I've lost count of how many times I've read my now dog-eared copy of this novel. I have school memories of class mates reading the book under their desks during lessons, because they couldn't put it down! I even convinced my brother to read it, who like Lister, had never read a book in his life. The reason- It's a masterpiece! It's not often you come across a book that can be cool, clever, imaginative, sensitive and hilarious all at once. And it's not common for sci-fi novels written in third person to have such emphatic impact on the reader either. But Grant and Naylor are sublime crafts men of characterisation, invention, language and comic timing. Every sentance sparkles with a unique magic and its superlative from beginning to end. My favourite moments include the delightful first meeting of Lister and Rimmer in a taxi hopper on a cespit moon called Mimas. There's other joys such as Rimmer's bizzar revision techniques, Lister lost-puppy love for Kochanski, and a heartbreaking chapter describing Krytens blind servitude for the long dead Nova 5 crew. Then there's "Better than life", an ingenius concept that wasen't done justice in the episode of the same name. But more than anything else, I LOVE the ending. It is perfectly unexpected and bitter-sweet. The last sentance will give you goose-bumps. I swear to you.

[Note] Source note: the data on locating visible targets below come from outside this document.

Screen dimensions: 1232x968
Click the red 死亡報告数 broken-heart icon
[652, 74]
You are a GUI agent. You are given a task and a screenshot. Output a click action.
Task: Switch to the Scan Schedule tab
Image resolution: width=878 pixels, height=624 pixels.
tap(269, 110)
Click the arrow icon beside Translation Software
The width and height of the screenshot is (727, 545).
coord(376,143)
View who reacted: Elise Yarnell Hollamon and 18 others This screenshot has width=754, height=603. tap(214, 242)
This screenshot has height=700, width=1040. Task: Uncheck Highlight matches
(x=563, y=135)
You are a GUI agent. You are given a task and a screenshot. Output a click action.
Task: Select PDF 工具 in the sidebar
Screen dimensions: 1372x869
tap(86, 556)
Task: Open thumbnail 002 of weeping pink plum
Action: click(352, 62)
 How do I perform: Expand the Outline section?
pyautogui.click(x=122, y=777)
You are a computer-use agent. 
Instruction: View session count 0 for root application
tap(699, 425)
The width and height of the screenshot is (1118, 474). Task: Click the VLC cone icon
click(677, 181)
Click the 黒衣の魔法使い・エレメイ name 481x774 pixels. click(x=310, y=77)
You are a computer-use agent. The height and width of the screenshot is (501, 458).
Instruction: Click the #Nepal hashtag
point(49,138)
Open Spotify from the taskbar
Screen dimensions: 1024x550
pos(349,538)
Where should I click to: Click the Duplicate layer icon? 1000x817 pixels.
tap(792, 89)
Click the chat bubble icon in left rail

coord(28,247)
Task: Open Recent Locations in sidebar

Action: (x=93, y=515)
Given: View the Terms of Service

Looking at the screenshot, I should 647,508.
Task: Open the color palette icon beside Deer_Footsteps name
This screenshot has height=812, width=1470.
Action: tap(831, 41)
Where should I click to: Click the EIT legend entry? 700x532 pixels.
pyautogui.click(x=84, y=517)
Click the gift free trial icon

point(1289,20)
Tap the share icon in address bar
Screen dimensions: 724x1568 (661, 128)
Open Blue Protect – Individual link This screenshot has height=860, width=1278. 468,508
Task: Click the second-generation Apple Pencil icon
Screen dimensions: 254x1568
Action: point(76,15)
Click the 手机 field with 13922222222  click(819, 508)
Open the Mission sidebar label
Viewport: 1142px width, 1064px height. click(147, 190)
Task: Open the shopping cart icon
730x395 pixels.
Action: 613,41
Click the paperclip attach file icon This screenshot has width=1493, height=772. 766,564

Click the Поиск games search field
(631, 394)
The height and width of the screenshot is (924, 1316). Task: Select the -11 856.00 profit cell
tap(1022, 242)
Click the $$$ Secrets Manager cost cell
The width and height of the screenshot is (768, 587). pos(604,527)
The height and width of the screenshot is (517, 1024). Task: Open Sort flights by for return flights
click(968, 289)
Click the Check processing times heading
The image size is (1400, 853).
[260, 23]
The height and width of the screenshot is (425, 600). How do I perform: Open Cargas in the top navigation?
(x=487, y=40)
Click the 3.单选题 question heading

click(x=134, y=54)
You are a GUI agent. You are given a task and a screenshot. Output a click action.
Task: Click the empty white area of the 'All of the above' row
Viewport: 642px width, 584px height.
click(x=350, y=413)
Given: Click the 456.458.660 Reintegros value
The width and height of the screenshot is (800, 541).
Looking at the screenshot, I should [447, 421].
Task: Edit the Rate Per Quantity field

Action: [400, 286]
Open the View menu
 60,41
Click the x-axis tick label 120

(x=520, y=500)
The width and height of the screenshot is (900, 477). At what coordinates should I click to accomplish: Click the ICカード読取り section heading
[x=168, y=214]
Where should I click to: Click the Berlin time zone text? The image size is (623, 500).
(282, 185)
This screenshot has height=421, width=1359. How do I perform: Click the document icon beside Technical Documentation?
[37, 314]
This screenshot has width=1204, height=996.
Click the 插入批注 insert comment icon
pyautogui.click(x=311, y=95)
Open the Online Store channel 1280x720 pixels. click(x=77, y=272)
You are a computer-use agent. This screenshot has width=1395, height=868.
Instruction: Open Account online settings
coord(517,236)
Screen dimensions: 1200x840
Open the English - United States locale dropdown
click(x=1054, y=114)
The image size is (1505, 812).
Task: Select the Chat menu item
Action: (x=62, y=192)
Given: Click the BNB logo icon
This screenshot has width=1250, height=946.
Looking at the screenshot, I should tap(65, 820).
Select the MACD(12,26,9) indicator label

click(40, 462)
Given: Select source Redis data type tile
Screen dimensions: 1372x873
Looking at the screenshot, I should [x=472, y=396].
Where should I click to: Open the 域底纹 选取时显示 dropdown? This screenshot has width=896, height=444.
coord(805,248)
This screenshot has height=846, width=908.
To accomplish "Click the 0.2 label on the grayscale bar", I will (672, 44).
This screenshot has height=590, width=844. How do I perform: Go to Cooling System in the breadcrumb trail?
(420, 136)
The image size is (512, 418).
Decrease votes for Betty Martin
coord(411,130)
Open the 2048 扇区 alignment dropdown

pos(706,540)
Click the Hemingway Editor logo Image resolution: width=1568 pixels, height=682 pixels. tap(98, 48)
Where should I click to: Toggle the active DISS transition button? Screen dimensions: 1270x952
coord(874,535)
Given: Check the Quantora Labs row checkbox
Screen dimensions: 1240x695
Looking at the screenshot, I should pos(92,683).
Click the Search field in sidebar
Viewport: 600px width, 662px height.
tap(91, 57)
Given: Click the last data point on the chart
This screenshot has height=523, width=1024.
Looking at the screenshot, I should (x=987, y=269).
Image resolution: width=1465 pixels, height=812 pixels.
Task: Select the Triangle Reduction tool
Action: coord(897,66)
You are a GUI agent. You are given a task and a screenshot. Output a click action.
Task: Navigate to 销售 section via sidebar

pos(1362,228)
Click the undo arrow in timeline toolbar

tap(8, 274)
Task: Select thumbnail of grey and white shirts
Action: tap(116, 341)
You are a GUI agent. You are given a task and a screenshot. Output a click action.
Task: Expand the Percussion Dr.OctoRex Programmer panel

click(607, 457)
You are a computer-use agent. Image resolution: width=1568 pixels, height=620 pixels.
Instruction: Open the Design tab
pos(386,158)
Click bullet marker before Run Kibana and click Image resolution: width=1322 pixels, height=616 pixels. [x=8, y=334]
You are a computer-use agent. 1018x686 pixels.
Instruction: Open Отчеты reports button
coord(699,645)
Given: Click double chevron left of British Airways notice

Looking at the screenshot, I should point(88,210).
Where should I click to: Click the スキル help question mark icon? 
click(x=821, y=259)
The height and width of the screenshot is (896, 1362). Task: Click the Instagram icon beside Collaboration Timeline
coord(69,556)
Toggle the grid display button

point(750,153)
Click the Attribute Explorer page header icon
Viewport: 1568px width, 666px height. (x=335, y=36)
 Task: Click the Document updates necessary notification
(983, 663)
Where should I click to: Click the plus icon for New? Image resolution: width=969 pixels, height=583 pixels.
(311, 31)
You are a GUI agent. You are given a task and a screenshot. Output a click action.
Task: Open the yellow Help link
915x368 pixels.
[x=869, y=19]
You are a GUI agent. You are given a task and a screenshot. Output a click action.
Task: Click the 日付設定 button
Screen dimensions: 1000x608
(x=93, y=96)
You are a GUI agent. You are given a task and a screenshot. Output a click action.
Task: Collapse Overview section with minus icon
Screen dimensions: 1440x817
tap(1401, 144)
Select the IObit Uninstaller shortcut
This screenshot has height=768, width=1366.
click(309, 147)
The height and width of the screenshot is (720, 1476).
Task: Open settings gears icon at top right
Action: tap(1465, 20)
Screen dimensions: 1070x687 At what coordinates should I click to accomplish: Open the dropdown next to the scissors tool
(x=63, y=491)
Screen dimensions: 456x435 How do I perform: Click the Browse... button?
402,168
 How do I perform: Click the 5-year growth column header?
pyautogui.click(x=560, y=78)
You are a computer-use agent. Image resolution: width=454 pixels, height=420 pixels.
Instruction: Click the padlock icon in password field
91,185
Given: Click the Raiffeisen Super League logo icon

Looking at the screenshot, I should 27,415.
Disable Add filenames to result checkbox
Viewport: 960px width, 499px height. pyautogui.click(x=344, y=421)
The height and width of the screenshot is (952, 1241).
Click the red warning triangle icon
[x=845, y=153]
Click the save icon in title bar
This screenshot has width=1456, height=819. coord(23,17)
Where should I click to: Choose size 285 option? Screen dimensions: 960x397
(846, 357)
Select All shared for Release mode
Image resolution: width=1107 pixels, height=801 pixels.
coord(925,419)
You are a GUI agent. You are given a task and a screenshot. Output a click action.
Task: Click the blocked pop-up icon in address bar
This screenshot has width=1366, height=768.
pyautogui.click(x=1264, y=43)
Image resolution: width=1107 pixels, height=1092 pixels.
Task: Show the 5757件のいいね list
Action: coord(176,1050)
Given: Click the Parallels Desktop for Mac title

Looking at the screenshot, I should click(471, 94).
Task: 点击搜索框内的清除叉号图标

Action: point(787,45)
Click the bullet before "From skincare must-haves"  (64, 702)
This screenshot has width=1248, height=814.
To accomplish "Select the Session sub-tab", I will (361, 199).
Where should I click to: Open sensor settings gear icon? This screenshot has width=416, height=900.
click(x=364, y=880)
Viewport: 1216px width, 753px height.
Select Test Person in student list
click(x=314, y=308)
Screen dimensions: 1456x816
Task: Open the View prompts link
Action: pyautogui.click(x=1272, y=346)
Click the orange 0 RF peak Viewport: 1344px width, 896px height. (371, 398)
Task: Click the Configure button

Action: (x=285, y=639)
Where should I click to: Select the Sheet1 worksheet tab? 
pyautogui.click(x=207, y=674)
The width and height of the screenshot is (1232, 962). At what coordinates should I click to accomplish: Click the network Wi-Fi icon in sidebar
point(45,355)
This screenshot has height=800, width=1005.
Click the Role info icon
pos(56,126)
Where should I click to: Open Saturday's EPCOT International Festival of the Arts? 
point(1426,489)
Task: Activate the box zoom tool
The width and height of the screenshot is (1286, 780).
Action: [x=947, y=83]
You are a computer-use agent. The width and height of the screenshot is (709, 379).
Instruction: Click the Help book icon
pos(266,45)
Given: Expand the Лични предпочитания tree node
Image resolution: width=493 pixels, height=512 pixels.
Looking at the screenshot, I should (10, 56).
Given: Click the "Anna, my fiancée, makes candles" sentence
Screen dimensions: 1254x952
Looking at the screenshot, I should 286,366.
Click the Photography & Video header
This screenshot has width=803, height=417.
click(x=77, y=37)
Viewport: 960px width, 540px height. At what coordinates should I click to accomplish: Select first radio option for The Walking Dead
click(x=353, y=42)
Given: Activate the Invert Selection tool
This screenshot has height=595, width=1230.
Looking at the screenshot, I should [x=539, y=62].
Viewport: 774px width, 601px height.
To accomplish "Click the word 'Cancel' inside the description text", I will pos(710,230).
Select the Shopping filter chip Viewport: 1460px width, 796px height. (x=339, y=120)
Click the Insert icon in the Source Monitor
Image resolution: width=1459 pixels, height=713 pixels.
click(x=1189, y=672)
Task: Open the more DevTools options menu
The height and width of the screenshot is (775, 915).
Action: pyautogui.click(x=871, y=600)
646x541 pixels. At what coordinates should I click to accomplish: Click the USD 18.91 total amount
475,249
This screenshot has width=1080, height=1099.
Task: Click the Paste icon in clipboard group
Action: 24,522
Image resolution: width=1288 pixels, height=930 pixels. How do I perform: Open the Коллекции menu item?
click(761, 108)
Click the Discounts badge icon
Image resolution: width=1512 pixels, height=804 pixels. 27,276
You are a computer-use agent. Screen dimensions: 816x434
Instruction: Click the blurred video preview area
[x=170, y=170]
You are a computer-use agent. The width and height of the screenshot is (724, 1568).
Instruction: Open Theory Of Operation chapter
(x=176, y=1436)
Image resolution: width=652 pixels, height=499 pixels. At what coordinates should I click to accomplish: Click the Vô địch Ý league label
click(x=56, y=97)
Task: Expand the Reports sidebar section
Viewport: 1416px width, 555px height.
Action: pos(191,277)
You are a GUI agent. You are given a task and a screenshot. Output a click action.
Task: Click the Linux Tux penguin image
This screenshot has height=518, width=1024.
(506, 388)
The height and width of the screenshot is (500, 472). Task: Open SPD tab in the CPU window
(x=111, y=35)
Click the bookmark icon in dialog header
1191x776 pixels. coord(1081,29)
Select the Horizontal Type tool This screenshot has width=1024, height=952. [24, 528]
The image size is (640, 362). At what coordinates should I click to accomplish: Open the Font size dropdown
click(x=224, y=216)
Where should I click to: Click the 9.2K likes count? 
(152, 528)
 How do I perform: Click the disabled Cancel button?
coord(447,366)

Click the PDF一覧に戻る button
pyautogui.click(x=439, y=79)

my favourite science fiction book ever written

Red Dwarf, for people stuck in the states- happens to be the one of the greatest science fiction shows to ever show up on telly-and had the distinction of being the most ratings in viewship for BBC2. For viewers who have had problems understanding this brilliant series, or understanding some of the accents- this is a great book to help understand the series and the psychology behind Cat, Kryten, Lister, not to mention the charachter you love to hate- Arnold Rimmer! I have had this book and the sequel for about 4 years now- and I find I read them each about once a month. They have been known to cheer me up completely when I am blue-lets face it- your trouble are nothing compared to poor dave lister stuck for the rest of his life with Rimmer. And the idea of Felis Erectus is brilliant. Red Dwarf is like potato chips- once you start, you cannot stop. I loved the two books by Grant Naylor- unfortunately, the two written solo by them, available in the UK- dont have the magic, nor has series Seven that the two writers have had together. But still and all- a must read for anyone who likes to laugh and likes a bit of "soft core", science fiction, or an insight to the human psyche.Or just want a wonderful book to read on a weekend. This would be one of the ones i would choose, with out question. Hail to the small rouge one!

Careful drivers!?!? Oh smeg!!!

Infinity Welcomes Careful Drivers is the first of the four downright twisted and hilarious novels from Rob Grant & Doug Naylor, the collective British writing team, and their sci-fi/comedy creation, Red Dwarf. This novel covers all there is to know of the first three seasons of Red Dwarf in the best fashion possible: one collective and condensced novel that doesn't lose any of the comical and ingenious writing that the episodes had to offer. The storyline is simple and easy to follow, the subplots and background conversations and meetings are everything that a Red Dwarf fan could ever want. From the first meeting between Dave Lister and Arnold Rimmer on Mimas to three million years in the future, from your own death (and how to cope with it) and disaster, not to mention the crew's desires in "Better Than Life" and their overall hatred with a passion for each other, this book has everything! They say that Red Dwarf is the best thing to hit sci-fi since the Hitchhiker's Guide to the Galaxy -- they were damned right! British comedy is definately among the best in the world!!!